Neither was his manner influenced. But, in his wooden way, he had observant
eyes for Edwin; and when at the end of dinner, he motioned Edwin back to his
own easy-chair in the fireside corner, and Edwin sank luxuriously into it after
very brief remonstrance, Mr. Grewgious, as he turned his seat round towards the
fire too, and smoothed his head and face, might have been seen looking at his
visitor between his smoothing fingers.

 

  “Bazzard!” said Mr. Grewgious, suddenly
turning to him.

 

  “I follow you, sir,” returned Bazzard;
who had done his work of consuming meat and drink in a workmanlike manner,
though mostly in speechlessness.

 

  “I drink to you, Bazzard; Mr. Edwin,
success to Mr. Bazzard!”

 

  “Success to Mr. Bazzard!” echoed Edwin,
with a totally unfounded appearance of enthusiasm, and with the unspoken
addition: “What in, I wonder!”

 

  “And May!” pursued Mr. Grewgious—“I am
not at liberty to be definite—May!—my conversational powers are so very limited
that I know I shall not come well out of this—May!—it ought to be put
imaginatively, but I have no imagination—May!—the thorn of anxiety is as nearly
the mark as I am likely to get—May it come out at last!”

 

  Mr. Bazzard, with a frowning smile at
the fire, put a hand into his tangled locks, as if the thorn of anxiety were
there; then into his waistcoat, as if it were there; then into his pockets, as
if it were there. In all these movements he was closely followed by the eyes of
Edwin, as if that young gentleman expected to see the thorn in action. It was
not produced, however, and Mr. Bazzard merely said: “I follow you, sir, and I
thank you.”

 

  “I am going,” said Mr. Grewgious,
jingling his glass on the table with one hand, and bending aside under cover of
the other, to whisper to Edwin, “to drink to my ward. But I put Bazzard first.
He mightn't like it else.”

 

  This was said with a mysterious wink; or
what would have been a wink, if, in Mr. Grewgious's hands, it could have been
quick enough. So Edwin winked responsively, without the least idea what he
meant by doing so.

 

  “And now,” said Mr. Grewgious, “I devote
a bumper to the fair and fascinating Miss Rosa. Bazzard, the fair and
fascinating Miss Rosa!”

 

  “I follow you, sir,” said Bazzard, “and
I pledge you!”

 

  “And so do I!” said Edwin.

 

  “Lord bless me,” cried Mr.

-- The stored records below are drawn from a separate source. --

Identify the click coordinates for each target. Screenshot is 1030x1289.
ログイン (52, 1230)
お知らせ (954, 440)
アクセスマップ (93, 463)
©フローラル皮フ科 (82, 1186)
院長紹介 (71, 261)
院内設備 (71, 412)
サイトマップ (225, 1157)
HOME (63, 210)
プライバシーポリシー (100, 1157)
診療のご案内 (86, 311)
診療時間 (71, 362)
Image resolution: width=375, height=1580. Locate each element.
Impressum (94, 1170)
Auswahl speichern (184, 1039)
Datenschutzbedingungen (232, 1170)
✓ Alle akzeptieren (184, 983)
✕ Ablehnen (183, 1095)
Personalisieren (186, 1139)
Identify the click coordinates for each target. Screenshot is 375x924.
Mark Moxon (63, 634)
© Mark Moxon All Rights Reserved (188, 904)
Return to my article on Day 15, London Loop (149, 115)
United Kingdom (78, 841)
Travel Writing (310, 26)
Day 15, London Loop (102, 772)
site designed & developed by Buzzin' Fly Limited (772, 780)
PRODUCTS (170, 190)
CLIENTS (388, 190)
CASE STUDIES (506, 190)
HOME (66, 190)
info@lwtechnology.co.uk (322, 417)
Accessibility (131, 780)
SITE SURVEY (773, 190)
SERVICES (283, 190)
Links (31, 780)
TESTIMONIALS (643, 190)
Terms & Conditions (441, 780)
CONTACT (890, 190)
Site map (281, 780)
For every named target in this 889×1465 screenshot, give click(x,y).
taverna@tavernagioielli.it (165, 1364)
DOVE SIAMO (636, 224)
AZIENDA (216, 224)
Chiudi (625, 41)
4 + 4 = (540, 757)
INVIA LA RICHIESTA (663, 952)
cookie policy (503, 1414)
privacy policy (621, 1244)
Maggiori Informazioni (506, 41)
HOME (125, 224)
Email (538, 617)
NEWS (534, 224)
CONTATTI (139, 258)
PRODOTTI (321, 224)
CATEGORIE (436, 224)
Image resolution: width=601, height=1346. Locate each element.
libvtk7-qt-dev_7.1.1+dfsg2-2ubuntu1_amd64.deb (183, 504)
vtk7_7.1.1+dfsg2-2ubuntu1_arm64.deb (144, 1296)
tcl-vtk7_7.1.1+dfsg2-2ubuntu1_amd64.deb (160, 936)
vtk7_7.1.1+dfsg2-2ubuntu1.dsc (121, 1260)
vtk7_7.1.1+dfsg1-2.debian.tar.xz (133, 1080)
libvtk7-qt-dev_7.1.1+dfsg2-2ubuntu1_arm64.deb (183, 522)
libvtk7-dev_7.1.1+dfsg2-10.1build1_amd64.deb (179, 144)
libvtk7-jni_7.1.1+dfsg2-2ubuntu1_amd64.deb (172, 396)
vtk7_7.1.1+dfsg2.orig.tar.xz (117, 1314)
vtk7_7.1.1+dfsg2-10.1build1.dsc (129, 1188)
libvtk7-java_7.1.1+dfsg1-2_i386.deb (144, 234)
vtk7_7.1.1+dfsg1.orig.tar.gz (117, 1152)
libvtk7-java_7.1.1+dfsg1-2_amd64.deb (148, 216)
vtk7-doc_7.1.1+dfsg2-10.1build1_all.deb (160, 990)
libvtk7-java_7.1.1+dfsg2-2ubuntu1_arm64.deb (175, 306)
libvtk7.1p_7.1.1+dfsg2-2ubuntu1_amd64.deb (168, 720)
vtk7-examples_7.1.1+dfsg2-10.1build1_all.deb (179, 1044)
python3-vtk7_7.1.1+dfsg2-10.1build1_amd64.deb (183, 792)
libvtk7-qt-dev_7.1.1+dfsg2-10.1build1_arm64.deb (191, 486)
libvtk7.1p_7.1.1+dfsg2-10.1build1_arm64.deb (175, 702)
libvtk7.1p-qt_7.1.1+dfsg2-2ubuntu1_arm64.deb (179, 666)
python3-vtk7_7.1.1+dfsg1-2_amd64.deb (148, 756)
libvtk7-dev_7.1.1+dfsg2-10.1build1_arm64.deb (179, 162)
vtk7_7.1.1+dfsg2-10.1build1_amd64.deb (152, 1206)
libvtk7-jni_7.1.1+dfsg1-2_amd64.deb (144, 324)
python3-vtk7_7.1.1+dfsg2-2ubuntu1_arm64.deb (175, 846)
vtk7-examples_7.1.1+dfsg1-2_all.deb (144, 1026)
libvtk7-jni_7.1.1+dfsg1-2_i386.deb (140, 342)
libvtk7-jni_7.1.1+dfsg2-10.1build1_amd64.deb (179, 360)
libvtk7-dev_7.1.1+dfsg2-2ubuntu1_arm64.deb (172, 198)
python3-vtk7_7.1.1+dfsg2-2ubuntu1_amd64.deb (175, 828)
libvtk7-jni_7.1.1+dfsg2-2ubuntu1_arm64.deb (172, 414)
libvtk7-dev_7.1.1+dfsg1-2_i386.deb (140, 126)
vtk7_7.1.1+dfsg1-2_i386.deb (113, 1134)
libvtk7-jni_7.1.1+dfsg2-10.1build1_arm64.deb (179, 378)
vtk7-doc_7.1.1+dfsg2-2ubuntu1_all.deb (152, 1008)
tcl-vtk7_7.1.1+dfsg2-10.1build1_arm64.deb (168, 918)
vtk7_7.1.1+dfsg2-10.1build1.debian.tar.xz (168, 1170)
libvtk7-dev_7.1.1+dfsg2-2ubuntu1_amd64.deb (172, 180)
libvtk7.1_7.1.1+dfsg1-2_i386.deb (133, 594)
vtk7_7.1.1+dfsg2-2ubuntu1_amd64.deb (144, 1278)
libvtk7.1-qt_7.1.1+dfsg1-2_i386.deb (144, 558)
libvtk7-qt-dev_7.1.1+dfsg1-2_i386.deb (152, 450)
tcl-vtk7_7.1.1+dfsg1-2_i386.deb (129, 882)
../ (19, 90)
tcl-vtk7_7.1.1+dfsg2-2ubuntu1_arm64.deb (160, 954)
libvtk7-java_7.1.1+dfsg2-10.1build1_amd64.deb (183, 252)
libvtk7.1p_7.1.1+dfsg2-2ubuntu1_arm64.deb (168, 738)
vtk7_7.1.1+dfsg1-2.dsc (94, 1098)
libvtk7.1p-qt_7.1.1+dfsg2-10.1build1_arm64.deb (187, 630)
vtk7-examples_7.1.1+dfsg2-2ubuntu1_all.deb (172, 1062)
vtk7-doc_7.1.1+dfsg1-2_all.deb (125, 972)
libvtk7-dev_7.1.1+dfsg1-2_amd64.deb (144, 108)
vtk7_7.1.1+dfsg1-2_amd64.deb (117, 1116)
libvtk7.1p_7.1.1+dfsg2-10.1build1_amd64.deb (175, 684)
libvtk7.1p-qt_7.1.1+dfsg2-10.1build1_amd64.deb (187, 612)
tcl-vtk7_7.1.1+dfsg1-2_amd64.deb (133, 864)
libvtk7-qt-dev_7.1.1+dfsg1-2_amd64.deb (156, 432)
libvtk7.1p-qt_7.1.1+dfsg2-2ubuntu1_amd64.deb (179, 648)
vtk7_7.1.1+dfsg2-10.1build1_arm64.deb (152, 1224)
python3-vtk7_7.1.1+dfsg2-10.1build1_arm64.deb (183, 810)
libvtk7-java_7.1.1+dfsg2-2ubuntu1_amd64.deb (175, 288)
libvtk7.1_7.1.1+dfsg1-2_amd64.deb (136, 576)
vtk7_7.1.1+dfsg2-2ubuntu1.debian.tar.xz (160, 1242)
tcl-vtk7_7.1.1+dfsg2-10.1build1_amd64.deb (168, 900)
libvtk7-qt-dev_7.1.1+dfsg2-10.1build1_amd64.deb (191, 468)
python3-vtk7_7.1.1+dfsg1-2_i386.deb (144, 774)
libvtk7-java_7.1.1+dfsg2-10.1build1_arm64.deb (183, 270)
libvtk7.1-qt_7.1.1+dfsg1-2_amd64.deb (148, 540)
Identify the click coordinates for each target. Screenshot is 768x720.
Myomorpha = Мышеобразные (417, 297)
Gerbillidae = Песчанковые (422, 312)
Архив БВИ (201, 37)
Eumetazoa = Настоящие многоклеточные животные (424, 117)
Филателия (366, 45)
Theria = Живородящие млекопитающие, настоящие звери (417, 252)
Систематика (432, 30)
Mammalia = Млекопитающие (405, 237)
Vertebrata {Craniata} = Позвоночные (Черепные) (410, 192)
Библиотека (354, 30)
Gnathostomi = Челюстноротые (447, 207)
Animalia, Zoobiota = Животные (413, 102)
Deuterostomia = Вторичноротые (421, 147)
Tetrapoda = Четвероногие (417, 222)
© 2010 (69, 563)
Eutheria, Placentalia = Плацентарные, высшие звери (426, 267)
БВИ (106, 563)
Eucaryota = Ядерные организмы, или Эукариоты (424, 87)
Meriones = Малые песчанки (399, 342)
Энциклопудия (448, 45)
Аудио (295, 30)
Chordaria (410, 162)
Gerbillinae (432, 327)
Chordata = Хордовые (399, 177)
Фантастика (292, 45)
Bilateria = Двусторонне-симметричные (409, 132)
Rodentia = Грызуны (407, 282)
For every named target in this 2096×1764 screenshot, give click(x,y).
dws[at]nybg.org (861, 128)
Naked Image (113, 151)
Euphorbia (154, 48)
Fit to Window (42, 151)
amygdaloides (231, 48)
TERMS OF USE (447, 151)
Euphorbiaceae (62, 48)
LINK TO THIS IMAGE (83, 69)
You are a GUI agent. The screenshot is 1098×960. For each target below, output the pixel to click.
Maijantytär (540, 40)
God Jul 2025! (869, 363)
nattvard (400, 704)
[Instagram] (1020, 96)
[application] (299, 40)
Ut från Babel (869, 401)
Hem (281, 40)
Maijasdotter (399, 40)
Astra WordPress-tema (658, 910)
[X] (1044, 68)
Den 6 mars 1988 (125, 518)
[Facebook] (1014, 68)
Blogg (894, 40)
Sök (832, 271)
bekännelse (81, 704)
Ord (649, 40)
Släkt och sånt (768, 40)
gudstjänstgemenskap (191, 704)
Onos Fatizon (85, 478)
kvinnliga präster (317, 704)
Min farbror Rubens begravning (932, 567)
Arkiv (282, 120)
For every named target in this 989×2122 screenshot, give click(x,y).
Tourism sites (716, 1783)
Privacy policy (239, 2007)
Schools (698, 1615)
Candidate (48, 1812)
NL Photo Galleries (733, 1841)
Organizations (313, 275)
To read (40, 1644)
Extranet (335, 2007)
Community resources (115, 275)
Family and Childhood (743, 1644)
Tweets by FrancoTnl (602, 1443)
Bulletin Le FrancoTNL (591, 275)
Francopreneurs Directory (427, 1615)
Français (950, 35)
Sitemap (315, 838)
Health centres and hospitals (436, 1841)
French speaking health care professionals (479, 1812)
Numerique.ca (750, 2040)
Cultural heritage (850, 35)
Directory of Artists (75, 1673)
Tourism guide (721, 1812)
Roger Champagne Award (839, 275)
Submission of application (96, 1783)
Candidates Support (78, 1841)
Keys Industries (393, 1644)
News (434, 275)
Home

Grewgious,
breaking the blank silence which of course ensued: though why these pauses
SHOULD come upon us when we have performed any small social rite, not directly
inducive of self-examination or mental despondency, who can tell? “I am a
particularly Angular man, and yet I fancy (if I may use the word, not having a
morsel of fancy), that I could draw a picture of a true lover's state of mind,
to-night.”

 

  “Let us follow you, sir,” said Bazzard,
“and have the picture.”

 

  “Mr. Edwin will correct it where it's
wrong,” resumed Mr. Grewgious, “and will throw in a few touches from the life.
I dare say it is wrong in many particulars, and wants many touches from the
life, for I was born a Chip, and have neither soft sympathies nor soft
experiences. Well! I hazard the guess that the true lover's mind is completely
permeated by the beloved object of his affections. I hazard the guess that her
dear name is precious to him, cannot be heard or repeated without emotion, and
is preserved sacred. If he has any distinguishing appellation of fondness for
her, it is reserved for her, and is not for common ears. A name that it would
be a privilege to call her by, being alone with her own bright self, it would
be a liberty, a coldness, an insensibility, almost a breach of good faith, to
flaunt elsewhere.”

 

  It was wonderful to see Mr. Grewgious
sitting bolt upright, with his hands on his knees, continuously chopping this
discourse out of himself: much as a charity boy with a very good memory might
get his catechism said: and evincing no correspondent emotion whatever, unless
in a certain occasional little tingling perceptible at the end of his nose.